ROBERTO BELLUCCI, MD
This eye has a peaked pupil as the result of a vitreous strand that is clearly visible in Figure 1. The vitreous strand is incarcerated into the corneal wound, thus maintaining the peaked pupil. The rupture of the posterior capsule or rupture of the zonular fibers—can produce a small vitreous strand within the anterior chamber. Since we are told surgery was uncomplicated, we must assume a zonular dehiscence or rupture occurred during phacoemulsification or lens implantation. The complication probably occurred during the last surgical phases, which explains why the surgeon might have been unaware.

The small vitreous strand floating in the anterior chamber at the end of surgery could have been entrapped within the wound at a later time, due to anterior chamber shallowing (eg, a result of eye rubbing). Together with the surgical mydriasis, this could explain a round pupil immediately after surgery, and a peaked pupil after 48 hours.

Zonular dehiscence or rupture can occur at any time during cataract surgery, especially if there are predisposing factors.
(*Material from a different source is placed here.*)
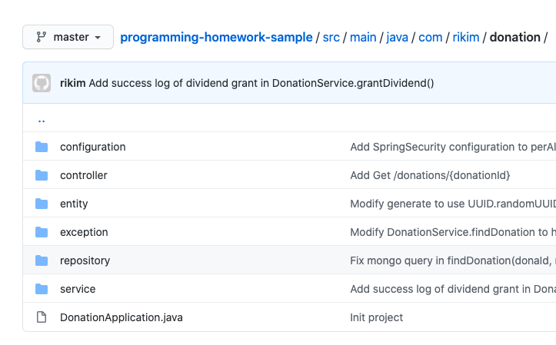
Task: Open the master branch dropdown
Action: click(68, 37)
Among them, high myopia, pseudoexfoliation and other connective tissue disorders, or previous ocular trauma are the most common causes. Incorrect manoeuvres during surgery can also lead to zonular rupture, more often with small capsulorrhexis during phaco, or during lens implantation if the anterior and posterior chambers are not filled with enough viscoelastic material. Hydrophobic acrylic lenses are at high risk in this respect, with possible zonular or even capsule rupture at the time of implantation.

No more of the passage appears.